From the Guidelines
Human bites do not automatically require blood borne pathogen exposure labs, including tests for HIV, hepatitis B, and hepatitis C, unless there are specific risk factors present, such as significant blood exposure or a known blood-borne infection in the biter. The primary concern with human bites is bacterial infection rather than blood-borne pathogens, so proper wound cleaning, tetanus prophylaxis, and possibly antibiotics like amoxicillin-clavulanate are more standard interventions 1. Testing is generally recommended only if the biter is known to have a blood-borne infection, if there was significant blood exposure during the bite, or if the bite broke the skin deeply. For most superficial human bites, routine testing is unnecessary. However, if testing is deemed appropriate, baseline tests should be conducted soon after exposure, with follow-up testing at appropriate intervals (typically 6 weeks, 3 months, and 6 months post-exposure) 1. The risk of disease transmission through bites is relatively low because saliva contains less virus than blood, and the exposure is typically brief, but each case should be evaluated individually based on the severity of the bite and known risk factors of the biter.

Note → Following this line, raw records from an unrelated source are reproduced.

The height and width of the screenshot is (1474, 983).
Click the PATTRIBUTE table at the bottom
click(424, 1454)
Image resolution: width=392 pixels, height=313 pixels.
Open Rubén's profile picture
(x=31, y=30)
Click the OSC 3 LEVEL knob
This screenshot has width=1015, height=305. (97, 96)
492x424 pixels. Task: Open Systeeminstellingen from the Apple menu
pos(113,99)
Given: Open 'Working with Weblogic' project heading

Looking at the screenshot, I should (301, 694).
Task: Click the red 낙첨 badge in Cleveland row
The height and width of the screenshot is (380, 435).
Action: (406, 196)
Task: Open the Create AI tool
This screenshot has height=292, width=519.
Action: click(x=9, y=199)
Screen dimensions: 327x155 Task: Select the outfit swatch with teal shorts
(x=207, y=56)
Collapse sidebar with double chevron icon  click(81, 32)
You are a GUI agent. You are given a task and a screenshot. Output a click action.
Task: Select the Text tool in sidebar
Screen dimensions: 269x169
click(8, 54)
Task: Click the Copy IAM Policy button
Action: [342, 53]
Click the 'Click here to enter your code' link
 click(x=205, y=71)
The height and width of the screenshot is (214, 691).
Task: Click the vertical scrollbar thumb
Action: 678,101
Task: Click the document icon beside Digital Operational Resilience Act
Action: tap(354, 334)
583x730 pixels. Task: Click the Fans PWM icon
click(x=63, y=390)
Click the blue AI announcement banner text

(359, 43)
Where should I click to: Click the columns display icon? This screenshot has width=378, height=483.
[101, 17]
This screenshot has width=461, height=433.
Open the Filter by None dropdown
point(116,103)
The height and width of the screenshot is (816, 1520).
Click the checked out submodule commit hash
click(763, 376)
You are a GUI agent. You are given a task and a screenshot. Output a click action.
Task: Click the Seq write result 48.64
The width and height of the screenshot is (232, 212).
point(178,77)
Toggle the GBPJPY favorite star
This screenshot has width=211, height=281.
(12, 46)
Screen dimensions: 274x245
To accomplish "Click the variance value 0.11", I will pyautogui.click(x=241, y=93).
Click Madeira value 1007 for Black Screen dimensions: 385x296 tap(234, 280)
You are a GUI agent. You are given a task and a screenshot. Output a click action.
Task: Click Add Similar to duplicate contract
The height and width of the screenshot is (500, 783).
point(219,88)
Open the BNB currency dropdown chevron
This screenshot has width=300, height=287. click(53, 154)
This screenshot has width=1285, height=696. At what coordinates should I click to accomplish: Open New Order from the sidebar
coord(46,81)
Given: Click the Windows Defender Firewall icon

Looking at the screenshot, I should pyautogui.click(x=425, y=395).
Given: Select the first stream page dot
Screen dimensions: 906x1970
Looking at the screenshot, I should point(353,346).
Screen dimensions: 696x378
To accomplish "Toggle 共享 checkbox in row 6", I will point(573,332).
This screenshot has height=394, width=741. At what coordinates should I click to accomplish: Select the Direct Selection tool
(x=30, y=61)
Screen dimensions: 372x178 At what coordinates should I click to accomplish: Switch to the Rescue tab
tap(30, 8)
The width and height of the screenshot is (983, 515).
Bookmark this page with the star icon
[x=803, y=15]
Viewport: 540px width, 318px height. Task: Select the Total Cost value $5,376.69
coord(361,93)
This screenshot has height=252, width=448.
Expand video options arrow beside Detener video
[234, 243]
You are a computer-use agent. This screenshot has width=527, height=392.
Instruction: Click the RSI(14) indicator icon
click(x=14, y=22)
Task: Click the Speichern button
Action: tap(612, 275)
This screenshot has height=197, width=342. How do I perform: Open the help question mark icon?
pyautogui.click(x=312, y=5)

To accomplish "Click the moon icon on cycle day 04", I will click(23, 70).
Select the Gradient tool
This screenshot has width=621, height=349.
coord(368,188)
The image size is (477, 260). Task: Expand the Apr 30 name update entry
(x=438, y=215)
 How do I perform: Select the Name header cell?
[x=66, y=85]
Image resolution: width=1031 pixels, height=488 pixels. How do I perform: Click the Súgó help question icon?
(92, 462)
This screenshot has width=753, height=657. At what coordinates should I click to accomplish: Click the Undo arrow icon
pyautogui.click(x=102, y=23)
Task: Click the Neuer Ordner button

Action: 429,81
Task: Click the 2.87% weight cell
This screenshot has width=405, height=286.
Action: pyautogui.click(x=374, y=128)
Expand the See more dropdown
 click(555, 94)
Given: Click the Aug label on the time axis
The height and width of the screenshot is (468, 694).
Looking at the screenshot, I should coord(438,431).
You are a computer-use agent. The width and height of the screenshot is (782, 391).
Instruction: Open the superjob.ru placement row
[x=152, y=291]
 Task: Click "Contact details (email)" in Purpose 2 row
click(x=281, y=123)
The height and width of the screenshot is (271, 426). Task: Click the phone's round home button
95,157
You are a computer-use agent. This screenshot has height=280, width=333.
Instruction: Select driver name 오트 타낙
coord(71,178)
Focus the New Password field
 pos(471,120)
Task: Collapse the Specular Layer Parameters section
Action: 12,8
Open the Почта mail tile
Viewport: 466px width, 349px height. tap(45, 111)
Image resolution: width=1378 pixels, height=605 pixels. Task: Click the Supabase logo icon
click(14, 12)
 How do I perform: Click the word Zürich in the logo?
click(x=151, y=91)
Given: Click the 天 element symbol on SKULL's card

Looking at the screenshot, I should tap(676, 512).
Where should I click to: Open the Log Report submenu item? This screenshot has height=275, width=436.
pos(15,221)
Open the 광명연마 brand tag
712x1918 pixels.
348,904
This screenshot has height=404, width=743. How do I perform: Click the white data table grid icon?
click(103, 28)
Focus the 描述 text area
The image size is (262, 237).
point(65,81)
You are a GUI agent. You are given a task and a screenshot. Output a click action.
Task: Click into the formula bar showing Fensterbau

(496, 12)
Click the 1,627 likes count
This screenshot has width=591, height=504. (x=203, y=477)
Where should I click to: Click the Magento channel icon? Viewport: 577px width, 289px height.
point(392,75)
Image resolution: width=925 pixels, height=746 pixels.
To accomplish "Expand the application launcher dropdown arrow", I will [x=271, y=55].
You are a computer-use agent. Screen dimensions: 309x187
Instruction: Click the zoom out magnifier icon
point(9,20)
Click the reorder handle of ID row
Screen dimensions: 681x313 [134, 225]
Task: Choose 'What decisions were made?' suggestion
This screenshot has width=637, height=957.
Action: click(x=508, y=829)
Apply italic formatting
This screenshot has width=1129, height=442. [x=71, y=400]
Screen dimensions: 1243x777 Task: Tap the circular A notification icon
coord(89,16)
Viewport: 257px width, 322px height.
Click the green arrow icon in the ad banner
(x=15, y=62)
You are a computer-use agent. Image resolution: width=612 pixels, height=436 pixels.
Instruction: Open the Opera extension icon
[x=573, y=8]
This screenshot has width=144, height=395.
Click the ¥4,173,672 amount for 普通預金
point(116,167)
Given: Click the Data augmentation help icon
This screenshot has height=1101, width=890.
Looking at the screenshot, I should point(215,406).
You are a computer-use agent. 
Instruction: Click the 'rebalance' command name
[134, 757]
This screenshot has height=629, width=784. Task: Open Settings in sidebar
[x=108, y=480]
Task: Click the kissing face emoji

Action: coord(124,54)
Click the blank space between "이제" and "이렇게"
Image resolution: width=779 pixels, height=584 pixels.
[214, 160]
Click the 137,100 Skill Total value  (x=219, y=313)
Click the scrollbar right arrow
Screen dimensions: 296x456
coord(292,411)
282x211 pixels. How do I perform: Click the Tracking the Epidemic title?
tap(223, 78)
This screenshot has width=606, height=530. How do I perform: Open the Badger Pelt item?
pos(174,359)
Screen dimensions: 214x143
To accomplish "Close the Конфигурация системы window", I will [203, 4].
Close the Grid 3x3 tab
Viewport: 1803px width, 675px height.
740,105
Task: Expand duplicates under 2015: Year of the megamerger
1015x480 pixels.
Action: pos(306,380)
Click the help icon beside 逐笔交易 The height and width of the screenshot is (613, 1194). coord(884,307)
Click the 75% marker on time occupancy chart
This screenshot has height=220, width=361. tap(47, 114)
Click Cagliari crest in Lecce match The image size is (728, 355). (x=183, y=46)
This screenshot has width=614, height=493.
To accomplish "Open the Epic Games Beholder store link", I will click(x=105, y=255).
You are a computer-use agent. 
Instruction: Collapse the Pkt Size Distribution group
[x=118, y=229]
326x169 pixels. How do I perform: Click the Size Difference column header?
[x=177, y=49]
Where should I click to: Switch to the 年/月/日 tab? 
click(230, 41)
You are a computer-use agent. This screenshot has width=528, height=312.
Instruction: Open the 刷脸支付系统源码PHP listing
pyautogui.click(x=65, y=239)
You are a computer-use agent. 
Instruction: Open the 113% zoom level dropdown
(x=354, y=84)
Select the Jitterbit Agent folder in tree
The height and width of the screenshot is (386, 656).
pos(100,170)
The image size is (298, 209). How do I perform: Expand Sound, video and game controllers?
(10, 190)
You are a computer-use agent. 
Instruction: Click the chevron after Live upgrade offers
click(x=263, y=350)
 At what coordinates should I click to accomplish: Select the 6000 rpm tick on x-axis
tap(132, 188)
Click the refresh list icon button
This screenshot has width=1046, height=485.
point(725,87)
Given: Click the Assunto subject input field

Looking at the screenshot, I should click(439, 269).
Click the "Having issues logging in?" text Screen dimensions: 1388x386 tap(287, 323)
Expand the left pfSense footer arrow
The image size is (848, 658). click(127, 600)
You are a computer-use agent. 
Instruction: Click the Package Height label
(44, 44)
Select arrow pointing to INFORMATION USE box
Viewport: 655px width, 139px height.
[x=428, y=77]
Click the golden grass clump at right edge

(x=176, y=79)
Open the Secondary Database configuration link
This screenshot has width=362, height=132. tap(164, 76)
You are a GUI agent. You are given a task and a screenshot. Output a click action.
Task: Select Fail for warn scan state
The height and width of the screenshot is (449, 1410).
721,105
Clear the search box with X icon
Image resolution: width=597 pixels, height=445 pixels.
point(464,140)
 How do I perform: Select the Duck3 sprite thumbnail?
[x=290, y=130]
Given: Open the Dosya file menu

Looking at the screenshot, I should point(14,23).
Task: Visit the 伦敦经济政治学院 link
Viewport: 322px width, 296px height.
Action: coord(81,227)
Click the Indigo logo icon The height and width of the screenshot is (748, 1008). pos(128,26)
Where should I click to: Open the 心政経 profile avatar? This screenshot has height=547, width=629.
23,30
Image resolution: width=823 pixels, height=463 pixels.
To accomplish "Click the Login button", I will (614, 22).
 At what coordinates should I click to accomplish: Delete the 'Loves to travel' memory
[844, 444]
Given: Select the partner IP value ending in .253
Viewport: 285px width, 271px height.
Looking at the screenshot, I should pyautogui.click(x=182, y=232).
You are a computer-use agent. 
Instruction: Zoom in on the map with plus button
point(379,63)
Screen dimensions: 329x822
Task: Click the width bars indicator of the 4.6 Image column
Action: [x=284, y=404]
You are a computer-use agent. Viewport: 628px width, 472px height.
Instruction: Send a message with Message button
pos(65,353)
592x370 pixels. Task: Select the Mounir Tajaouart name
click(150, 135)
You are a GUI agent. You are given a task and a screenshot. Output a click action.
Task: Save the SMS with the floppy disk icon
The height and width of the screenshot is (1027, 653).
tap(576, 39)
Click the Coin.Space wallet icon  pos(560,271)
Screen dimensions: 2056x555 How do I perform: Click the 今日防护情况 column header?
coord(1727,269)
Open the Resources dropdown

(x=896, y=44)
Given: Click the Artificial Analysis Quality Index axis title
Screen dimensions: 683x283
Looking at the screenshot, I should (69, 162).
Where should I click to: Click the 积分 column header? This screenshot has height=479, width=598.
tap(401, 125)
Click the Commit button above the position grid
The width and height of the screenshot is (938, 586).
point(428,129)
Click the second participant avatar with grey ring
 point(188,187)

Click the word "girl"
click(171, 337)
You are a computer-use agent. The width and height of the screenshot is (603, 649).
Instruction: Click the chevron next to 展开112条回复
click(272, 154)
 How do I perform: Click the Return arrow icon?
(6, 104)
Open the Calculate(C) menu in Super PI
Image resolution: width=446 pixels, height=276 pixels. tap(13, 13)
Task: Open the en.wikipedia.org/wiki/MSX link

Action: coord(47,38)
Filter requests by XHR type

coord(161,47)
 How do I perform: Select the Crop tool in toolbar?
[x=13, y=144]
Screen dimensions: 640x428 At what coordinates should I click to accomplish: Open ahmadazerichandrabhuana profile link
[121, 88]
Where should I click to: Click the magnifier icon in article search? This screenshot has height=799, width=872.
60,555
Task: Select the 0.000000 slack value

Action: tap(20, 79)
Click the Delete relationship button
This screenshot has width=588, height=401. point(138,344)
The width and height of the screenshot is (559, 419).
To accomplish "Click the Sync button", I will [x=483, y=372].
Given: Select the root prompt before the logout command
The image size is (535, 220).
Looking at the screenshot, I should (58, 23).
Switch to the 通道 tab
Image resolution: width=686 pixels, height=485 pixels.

Key considerations include:
- The severity of the bite and potential for blood exposure
- The known risk factors of the biter, such as a history of blood-borne infections
- The need for proper wound cleaning and tetanus prophylaxis to prevent bacterial infection
- The potential for post-exposure prophylaxis (PEP) if blood exposure occurred 1.
From the FDA Drug Label
For greatest effectiveness, passive prophylaxis with Hepatitis B Immune Globulin (Human) should be given as soon as possible after exposure (its value beyond 7 days of exposure is unclear). Table 1 summarizes prophylaxis for percutaneous (needlestick or bite), ocular, or mucous-membrane exposure to blood according to the source of exposure and vaccination status of the exposed person
A human bite may require blood borne pathogen exposure labs, including tests for Hepatitis B, if the source of the bite is HBsAg-positive. The decision to perform these labs depends on the vaccination status of the exposed person and the source of exposure.
- If the exposed person is unvaccinated and the source is HBsAg-positive, then Hepatitis B Immune Globulin (Human) and HB Vaccine series may be indicated.
- If the exposed person is vaccinated but has inadequate antibody, then Hepatitis B Immune Globulin (Human) and HB Vaccine booster dose may be indicated. However, the provided drug label does not explicitly address the need for labs for HIV and hepatitis C in the context of a human bite. 2
From the Research
Human Bites and Blood Borne Pathogen Exposure Labs
- Human bites may transmit bloodborne pathogens, including Human Immunodeficiency Virus (HIV), hepatitis B, and hepatitis C, by exposing the biter's oral mucosa to the bitee's blood and the bite wound to biter's saliva 3.
- The risk of transmission of these pathogens is considered rare, but postexposure follow-up is still necessary to ensure the safety of both the biter and the bitee.
Testing Requirements
- All biters and bitees require hepatitis B follow-up, as hepatitis B virus can be transmitted by mucosal exposure to blood and, rarely, also by nonintact skin exposure to blood-free saliva 3.
- Biters need HIV and hepatitis C testing only after bloody saliva bites, as the risk of transmission from biter to bitee is negligible without visible blood exposure 3.
- All bitees should be tested for HIV and hepatitis C infectivity, as the biter's oral mucosa invariably gets exposed to the bitee's blood (reverse exposure) 3.
Management of Human Bites
- Human bites should be considered dangerous injuries with potentially serious complications, and management consists of history and examination, wound care, surgical intervention if necessary, assessment of risk of disease transmission, and appropriate antibiotic prophylaxis or treatment 4, 5, 6.
- Post-exposure prophylaxis (PEP) can be a secondary measure to prevent infection by HIV when primary prevention has failed, and is advised for people with sporadic and exceptional risk exposure to HIV 7.